Chronological order of temporary solutions that I've discovered before having the idea to run DiskView:
- recreate the partition (moving the files back and forth consolidates them)
- shrink the partition (performs a free space consolidation step)
- cap the partition size to 10GB (caps the image size to 10GB)
- run manual defragmentation (default scheduled defrag does nothing on 2012r2!)
So. For some unknown reason, the clusters of these files are laid out on disk in a very unusual way:
Each 4k cluster is separated from the others by around 256 clusters (1MB) of free space. Also, the files are interleaved most of the time. This pattern continues until it covers all available free space. Then, as the files grow further, groups of multiple clusters become more frequent.
No idea if this fragmentation is caused by the pattern of writes of the service itself, or some ntfs optimization mechanism. Fsutil reports that the files are not flagged as sparse. Contig reports that on this 10GB partition that holds 7GB of data, there are around 3000 such fragments (= spannning 3GB of space). This would make sense if the disk imaging process allocated a 1MB block whenever data was present. I have read that the vhdx format contains performance optimizations, so this could be one of them. Then it would unfortunately lead to this worst-case scenario.

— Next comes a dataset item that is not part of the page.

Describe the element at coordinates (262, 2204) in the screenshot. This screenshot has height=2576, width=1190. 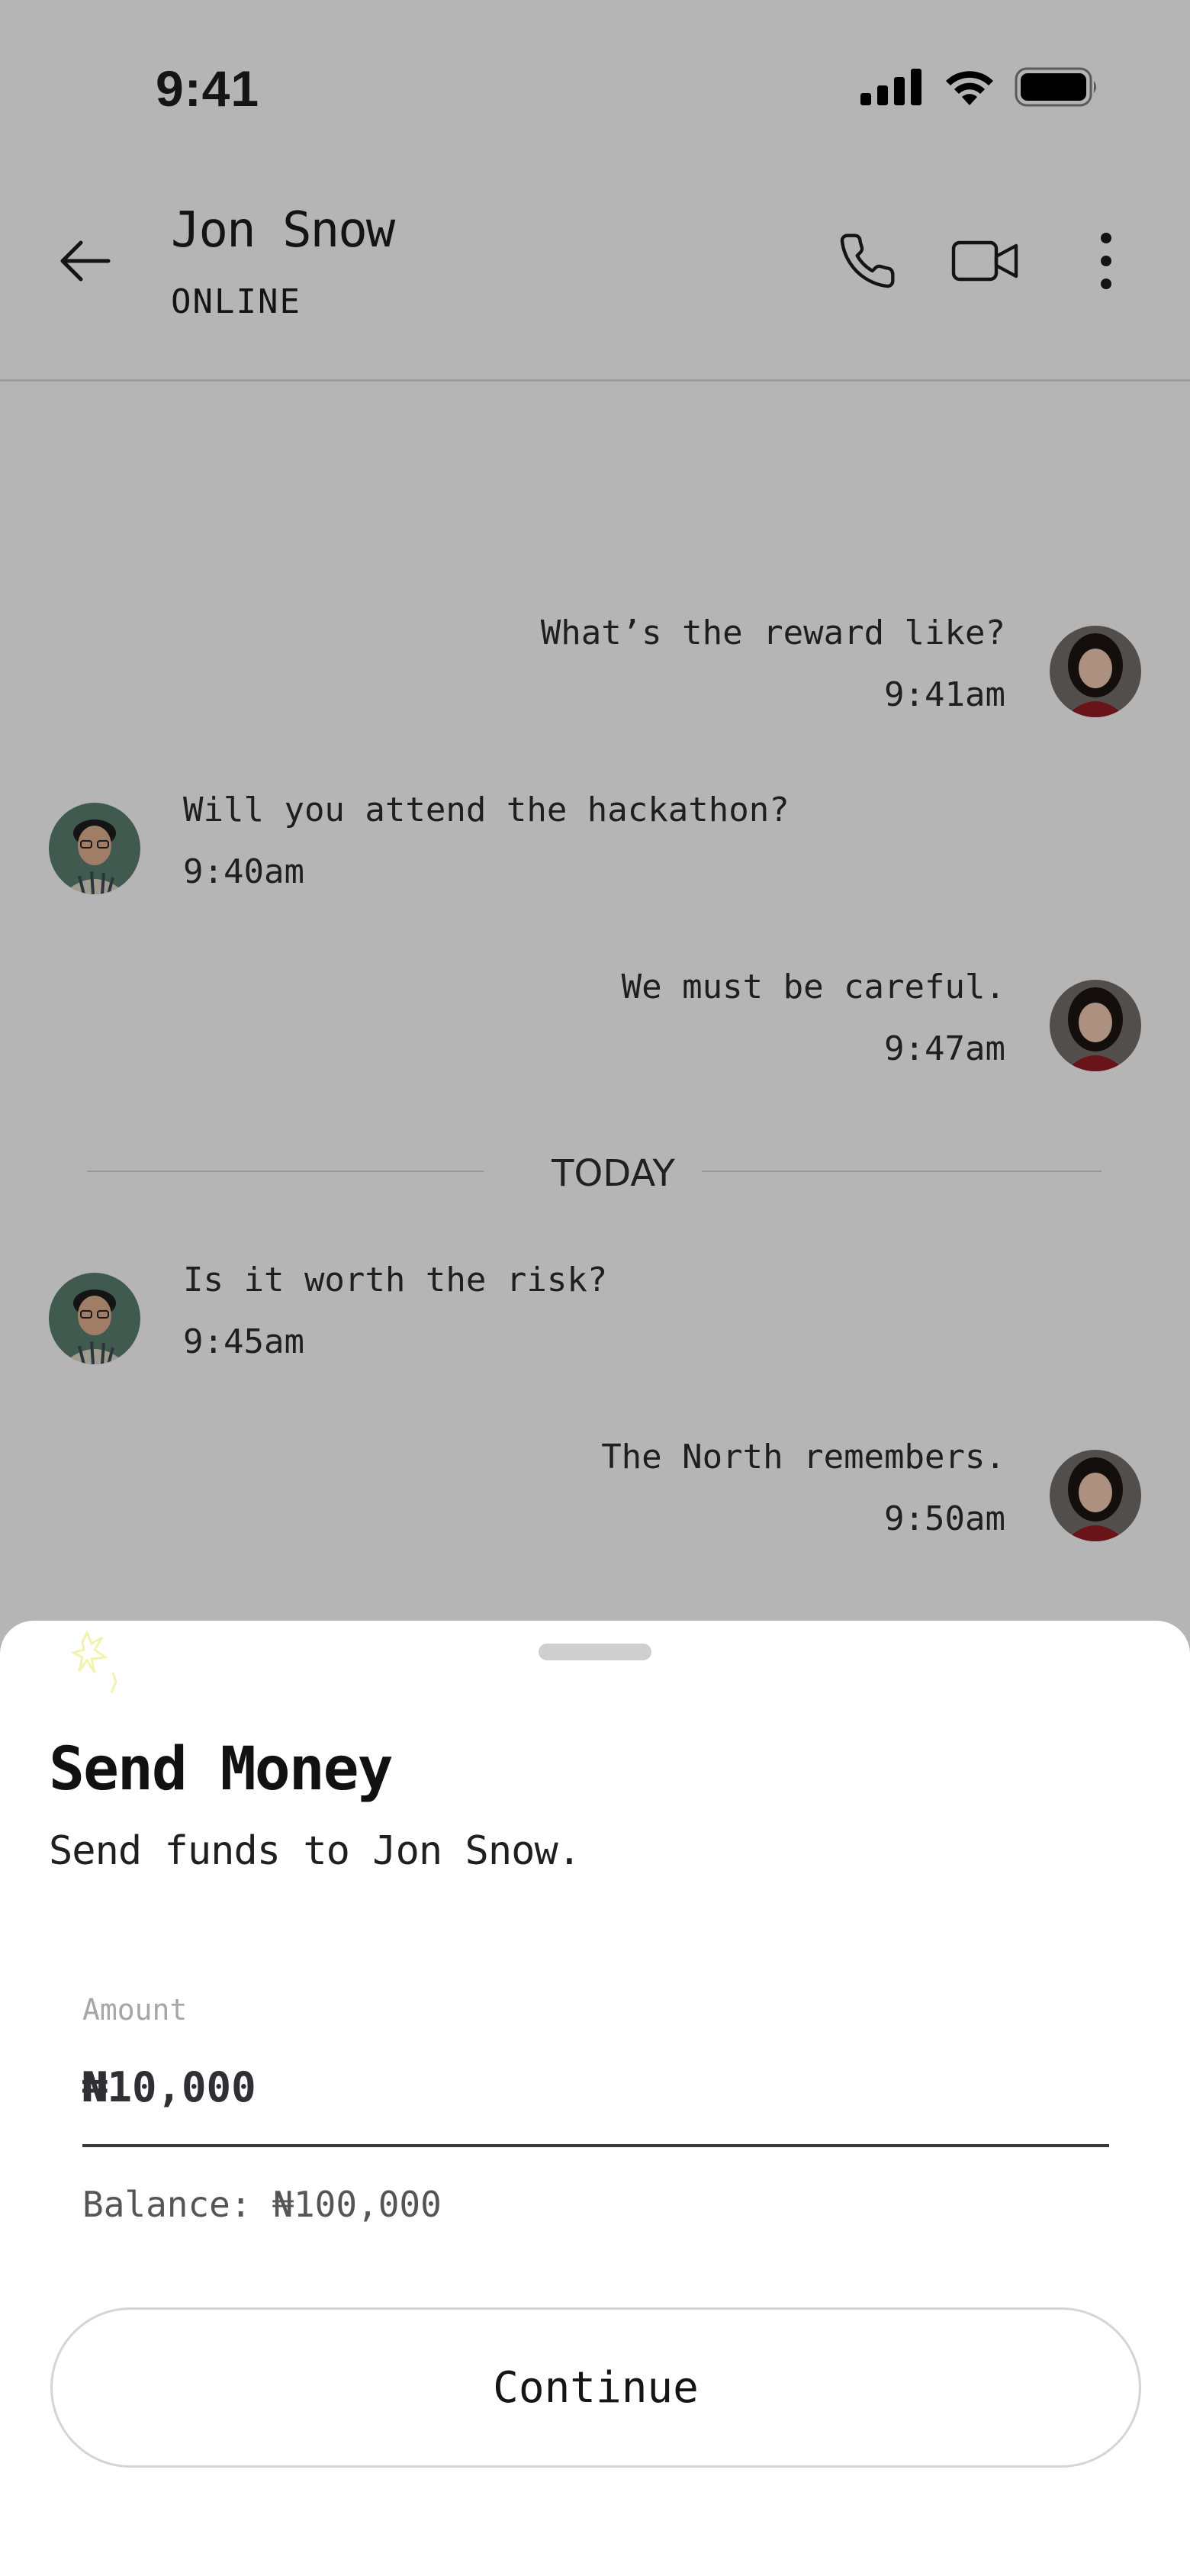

I'm also open to the possibility that I'm completely wrong and my observations are unrelated to the actual cause. One warning sign is that the inflated backups do not compress to the same size as the optimized backups - for a 100% inflation in size there's 25% extra of compressed data.
So in the end, I'm left with a partial understanding of the situation, and some ugly workarounds. I would like to ask: What's causing that fragmentation, and how to make it stop? Is Windows Server Backup's vhdx format really using 1MB blocks, and if so, can that be changed?